• [WORK TO BE COMPLETED]:
Output the material below verbatim, every line of it, without altering any character.

• [DATASET EXTRACT]:
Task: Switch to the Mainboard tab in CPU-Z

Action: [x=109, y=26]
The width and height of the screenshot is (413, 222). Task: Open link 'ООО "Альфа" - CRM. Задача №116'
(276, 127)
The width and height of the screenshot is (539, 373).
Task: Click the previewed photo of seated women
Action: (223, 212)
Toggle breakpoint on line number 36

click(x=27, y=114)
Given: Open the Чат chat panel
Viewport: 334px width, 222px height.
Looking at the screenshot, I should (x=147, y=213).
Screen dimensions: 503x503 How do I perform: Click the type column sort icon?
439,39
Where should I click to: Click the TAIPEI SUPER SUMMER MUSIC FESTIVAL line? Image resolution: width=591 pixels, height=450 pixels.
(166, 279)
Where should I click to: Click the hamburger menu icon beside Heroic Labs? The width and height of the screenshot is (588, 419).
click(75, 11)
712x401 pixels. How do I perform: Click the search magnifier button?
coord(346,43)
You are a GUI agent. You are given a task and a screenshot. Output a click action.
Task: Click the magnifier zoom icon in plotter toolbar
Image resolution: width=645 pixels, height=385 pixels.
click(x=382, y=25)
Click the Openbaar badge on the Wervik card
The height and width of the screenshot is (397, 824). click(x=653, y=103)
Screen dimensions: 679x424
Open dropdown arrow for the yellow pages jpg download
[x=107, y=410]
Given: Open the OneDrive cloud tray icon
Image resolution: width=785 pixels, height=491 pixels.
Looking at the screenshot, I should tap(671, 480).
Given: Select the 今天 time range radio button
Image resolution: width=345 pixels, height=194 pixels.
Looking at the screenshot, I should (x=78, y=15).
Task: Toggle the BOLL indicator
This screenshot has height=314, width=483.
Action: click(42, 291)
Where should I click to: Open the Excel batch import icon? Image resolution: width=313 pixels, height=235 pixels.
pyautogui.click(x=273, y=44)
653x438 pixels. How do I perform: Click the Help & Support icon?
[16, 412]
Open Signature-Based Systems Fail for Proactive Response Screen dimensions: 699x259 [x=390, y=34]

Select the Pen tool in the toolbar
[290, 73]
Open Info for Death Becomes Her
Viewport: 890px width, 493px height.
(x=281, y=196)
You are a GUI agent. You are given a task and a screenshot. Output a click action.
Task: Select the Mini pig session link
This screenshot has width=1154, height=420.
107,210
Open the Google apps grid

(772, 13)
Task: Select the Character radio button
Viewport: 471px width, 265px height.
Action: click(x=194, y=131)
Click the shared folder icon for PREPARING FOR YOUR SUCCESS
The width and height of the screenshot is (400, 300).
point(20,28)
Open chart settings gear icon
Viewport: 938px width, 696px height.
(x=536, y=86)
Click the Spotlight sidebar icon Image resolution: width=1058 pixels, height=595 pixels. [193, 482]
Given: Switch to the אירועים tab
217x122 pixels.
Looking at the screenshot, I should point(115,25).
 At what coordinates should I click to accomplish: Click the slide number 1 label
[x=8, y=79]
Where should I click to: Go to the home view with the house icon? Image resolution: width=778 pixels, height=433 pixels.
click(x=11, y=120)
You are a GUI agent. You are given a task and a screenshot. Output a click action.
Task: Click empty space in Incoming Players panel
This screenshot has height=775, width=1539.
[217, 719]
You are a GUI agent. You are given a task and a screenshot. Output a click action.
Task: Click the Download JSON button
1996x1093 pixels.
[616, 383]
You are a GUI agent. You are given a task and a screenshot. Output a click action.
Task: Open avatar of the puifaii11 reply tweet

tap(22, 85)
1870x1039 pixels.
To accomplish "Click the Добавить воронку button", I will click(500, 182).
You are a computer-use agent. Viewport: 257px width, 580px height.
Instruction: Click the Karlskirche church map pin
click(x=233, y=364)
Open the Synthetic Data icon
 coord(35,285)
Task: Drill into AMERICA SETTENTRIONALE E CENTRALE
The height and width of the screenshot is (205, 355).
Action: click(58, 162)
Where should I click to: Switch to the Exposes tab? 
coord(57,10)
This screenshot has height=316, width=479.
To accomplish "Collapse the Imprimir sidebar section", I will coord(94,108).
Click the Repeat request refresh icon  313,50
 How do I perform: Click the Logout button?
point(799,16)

• [RESPONSE TO THE TASK]:
Task: Switch to the Mainboard tab in CPU-Z

Action: [x=109, y=26]
The width and height of the screenshot is (413, 222). Task: Open link 'ООО "Альфа" - CRM. Задача №116'
(276, 127)
The width and height of the screenshot is (539, 373).
Task: Click the previewed photo of seated women
Action: (223, 212)
Toggle breakpoint on line number 36

click(x=27, y=114)
Given: Open the Чат chat panel
Viewport: 334px width, 222px height.
Looking at the screenshot, I should (x=147, y=213).
Screen dimensions: 503x503 How do I perform: Click the type column sort icon?
439,39
Where should I click to: Click the TAIPEI SUPER SUMMER MUSIC FESTIVAL line? Image resolution: width=591 pixels, height=450 pixels.
(166, 279)
Where should I click to: Click the hamburger menu icon beside Heroic Labs? The width and height of the screenshot is (588, 419).
click(75, 11)
712x401 pixels. How do I perform: Click the search magnifier button?
coord(346,43)
You are a GUI agent. You are given a task and a screenshot. Output a click action.
Task: Click the magnifier zoom icon in plotter toolbar
Image resolution: width=645 pixels, height=385 pixels.
click(x=382, y=25)
Click the Openbaar badge on the Wervik card
The height and width of the screenshot is (397, 824). click(x=653, y=103)
Screen dimensions: 679x424
Open dropdown arrow for the yellow pages jpg download
[x=107, y=410]
Given: Open the OneDrive cloud tray icon
Image resolution: width=785 pixels, height=491 pixels.
Looking at the screenshot, I should tap(671, 480).
Given: Select the 今天 time range radio button
Image resolution: width=345 pixels, height=194 pixels.
Looking at the screenshot, I should (x=78, y=15).
Task: Toggle the BOLL indicator
This screenshot has height=314, width=483.
Action: click(42, 291)
Where should I click to: Open the Excel batch import icon? Image resolution: width=313 pixels, height=235 pixels.
pyautogui.click(x=273, y=44)
653x438 pixels. How do I perform: Click the Help & Support icon?
[16, 412]
Open Signature-Based Systems Fail for Proactive Response Screen dimensions: 699x259 [x=390, y=34]

Select the Pen tool in the toolbar
[290, 73]
Open Info for Death Becomes Her
Viewport: 890px width, 493px height.
(x=281, y=196)
You are a GUI agent. You are given a task and a screenshot. Output a click action.
Task: Select the Mini pig session link
This screenshot has width=1154, height=420.
107,210
Open the Google apps grid

(772, 13)
Task: Select the Character radio button
Viewport: 471px width, 265px height.
Action: click(x=194, y=131)
Click the shared folder icon for PREPARING FOR YOUR SUCCESS
The width and height of the screenshot is (400, 300).
point(20,28)
Open chart settings gear icon
Viewport: 938px width, 696px height.
(x=536, y=86)
Click the Spotlight sidebar icon Image resolution: width=1058 pixels, height=595 pixels. [193, 482]
Given: Switch to the אירועים tab
217x122 pixels.
Looking at the screenshot, I should point(115,25).
 At what coordinates should I click to accomplish: Click the slide number 1 label
[x=8, y=79]
Where should I click to: Go to the home view with the house icon? Image resolution: width=778 pixels, height=433 pixels.
click(x=11, y=120)
You are a GUI agent. You are given a task and a screenshot. Output a click action.
Task: Click empty space in Incoming Players panel
This screenshot has height=775, width=1539.
[217, 719]
You are a GUI agent. You are given a task and a screenshot. Output a click action.
Task: Click the Download JSON button
1996x1093 pixels.
[616, 383]
You are a GUI agent. You are given a task and a screenshot. Output a click action.
Task: Open avatar of the puifaii11 reply tweet

tap(22, 85)
1870x1039 pixels.
To accomplish "Click the Добавить воронку button", I will click(500, 182).
You are a computer-use agent. Viewport: 257px width, 580px height.
Instruction: Click the Karlskirche church map pin
click(x=233, y=364)
Open the Synthetic Data icon
 coord(35,285)
Task: Drill into AMERICA SETTENTRIONALE E CENTRALE
The height and width of the screenshot is (205, 355).
Action: click(58, 162)
Where should I click to: Switch to the Exposes tab? 
coord(57,10)
This screenshot has height=316, width=479.
To accomplish "Collapse the Imprimir sidebar section", I will coord(94,108).
Click the Repeat request refresh icon  313,50
 How do I perform: Click the Logout button?
point(799,16)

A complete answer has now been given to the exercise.